Phase 1 – Options appraisal
The review of fire service governance in Norfolk was carried out during the 2016-2021 term of former PCC Lorne Green. In November 2018, the decision was taken not to submit a final business case to the Secretary of State for a change in fire service governance for the county. Full details of the review, decisions and outcomes are provided on these pages for information.
In carrying out the Fire Governance Review options appraisal and developing an outline business case, Grant Thornton was engaged to provide an independent review of the following options supported under the Policing and Crime Act 2017:
Continue with the Fire and Rescue Authority as part of Norfolk County Council and continue with collaboration where appropriate.
Continue with the Fire and Rescue Authority as part of the County Council but give the Police and Crime Commissioner (PCC) a position on the Fire and Rescue Authority, which is embodied by a council committee.
Move Norfolk Fire and Rescue Service under the governance of the PCC (the PCC becomes the Fire Authority).
Move Norfolk Fire and Rescue Service under the governance of the PCC and create a single organisation that includes both police and fire under the command and control of a new Emergency Services Chief Officer.
The options appraisal and outline business case produced by Grant Thornton and presented to PCC Lorne Green in January 2018 set out information gathered through stakeholder feedback and document review.
Based on that information, an initial assessment of each option had been carried out and a preferred option – Option 3 – was identified.

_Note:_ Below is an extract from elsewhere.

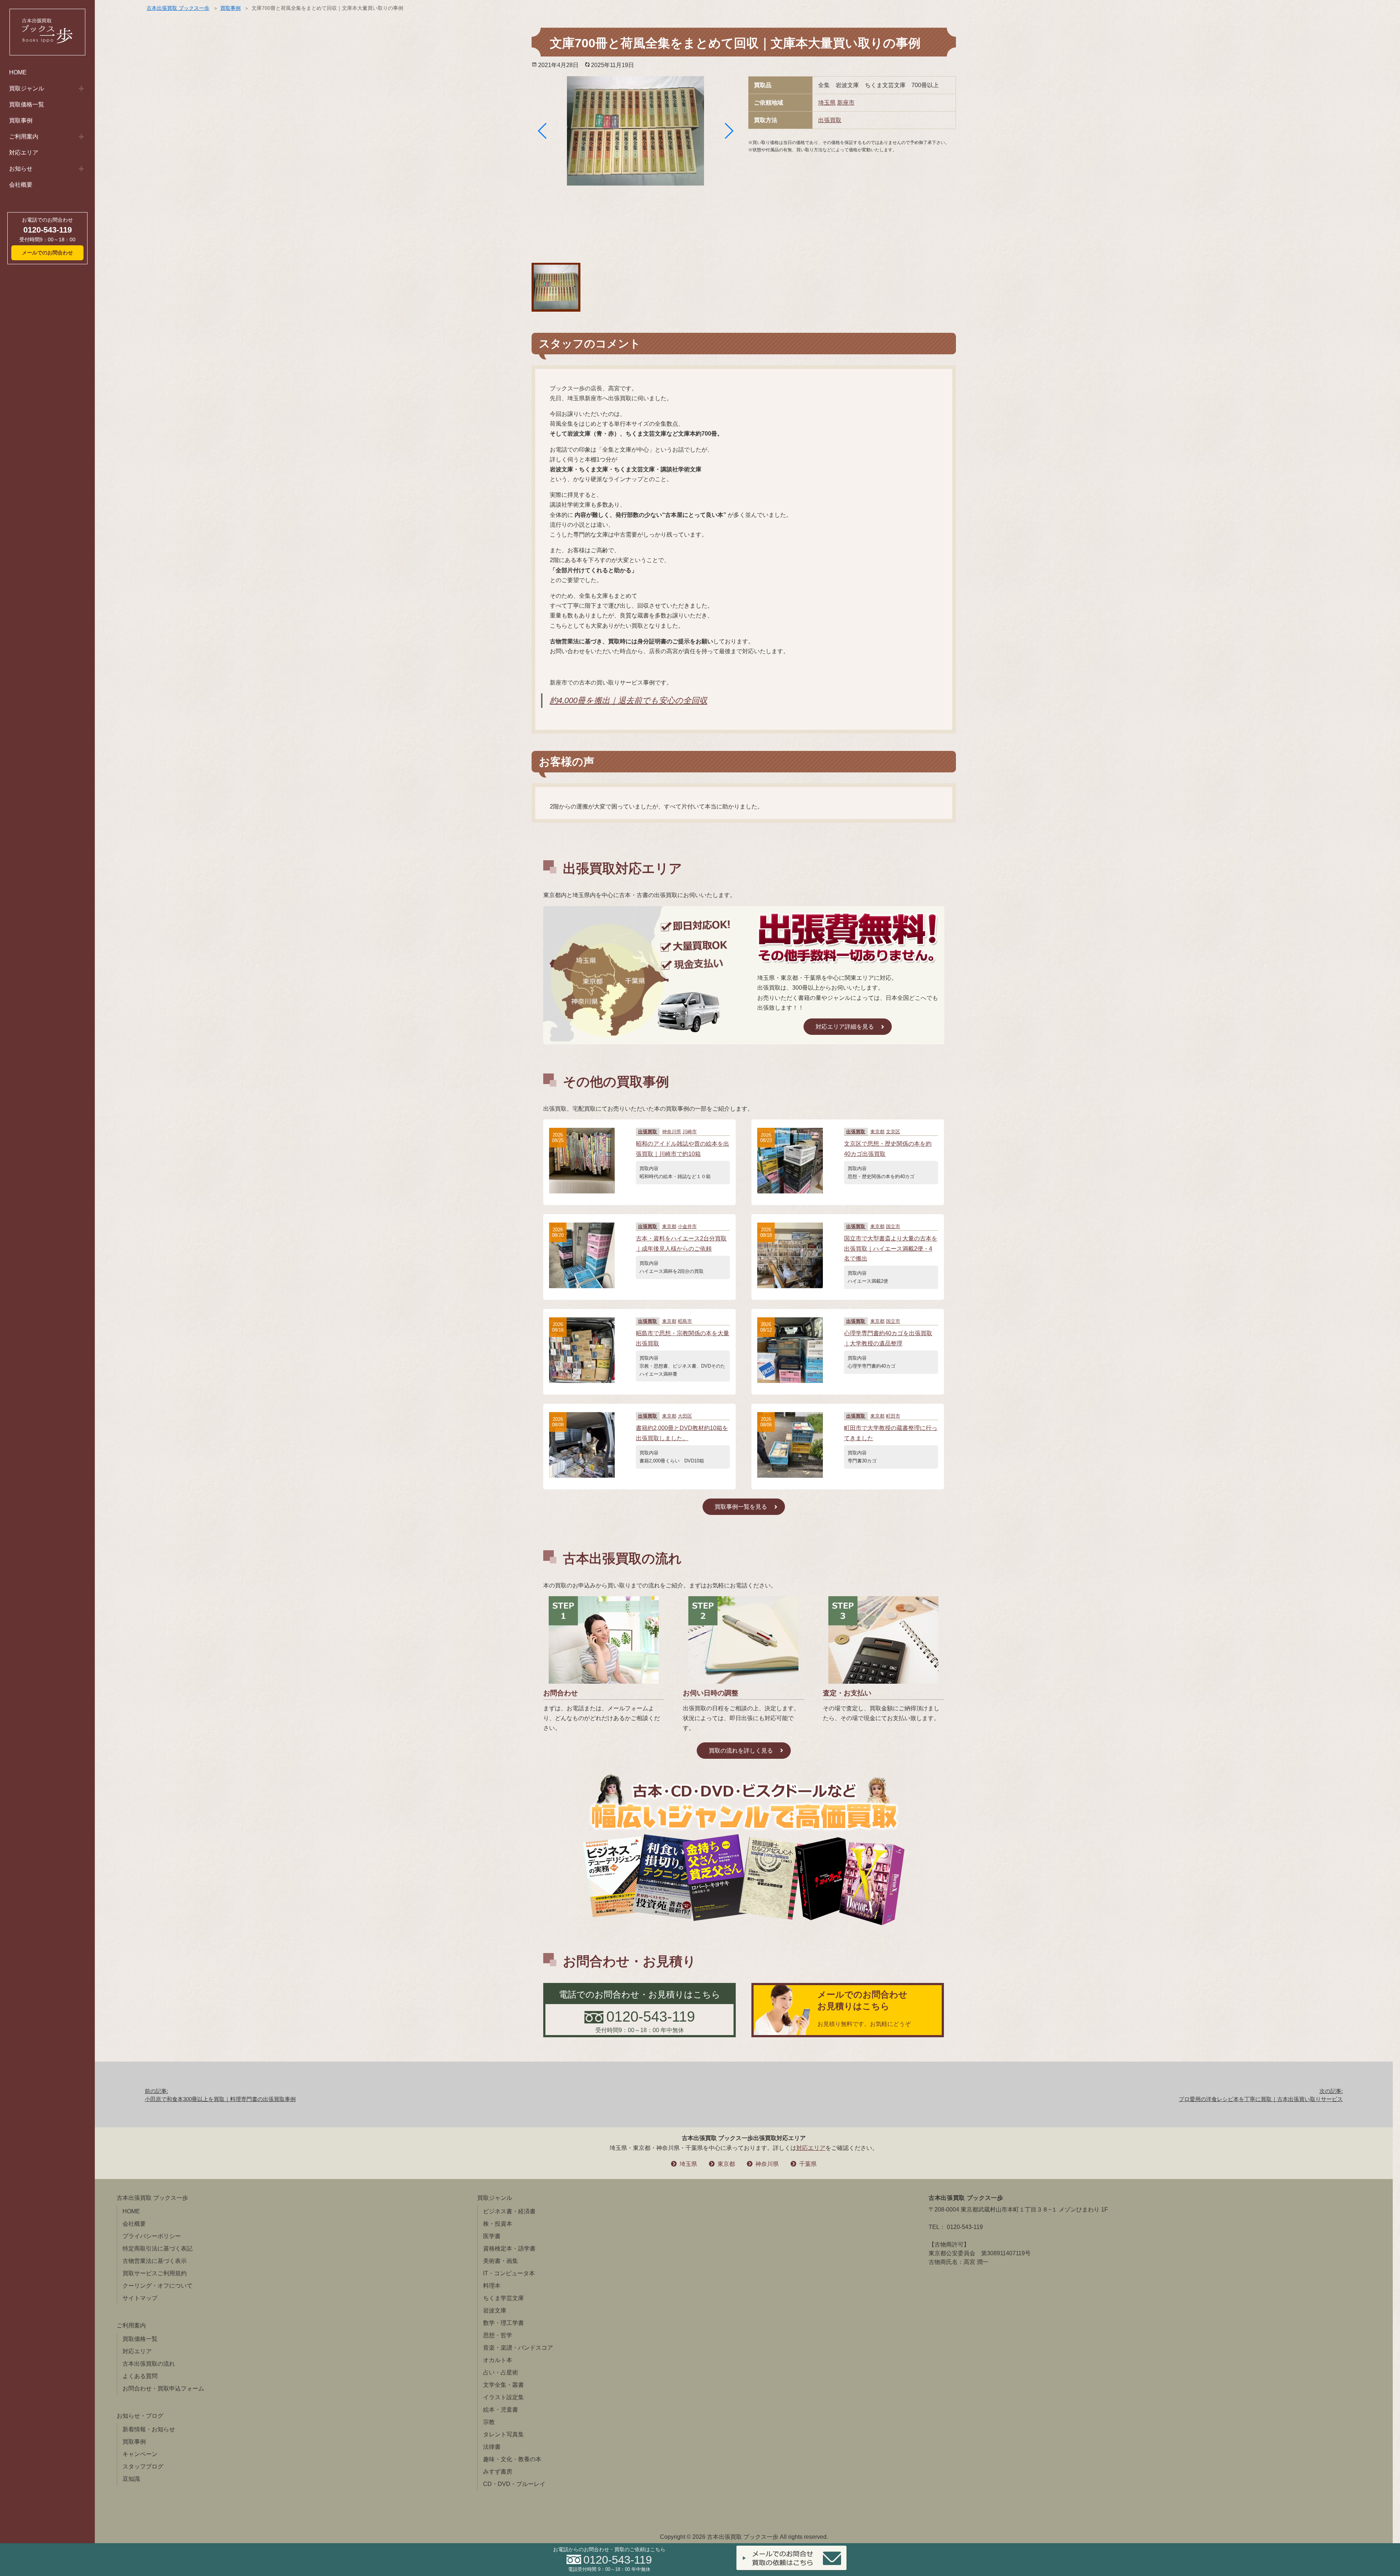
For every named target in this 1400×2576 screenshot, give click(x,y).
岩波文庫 (494, 2310)
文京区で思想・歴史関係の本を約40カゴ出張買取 (888, 1149)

Option 3 would see Norfolk Fire and Rescue Service move under the governance of the PCC, with the PCC taking on legal and overarching responsibility for the provision of that fire service. Under this option, the individual fire and police services would retain their operational independence, their budgets, their Chief Fire Officer or Chief Constable, and their own staff.
On the basis of the information in the options appraisal and outline business case, and taking into consideration feedback from stakeholders and interested parties, PCC Lorne Green took the decision in February 2018 to progress to Phase 2 of the project – development of a full business case exploring the potential benefits of a change of fire governance.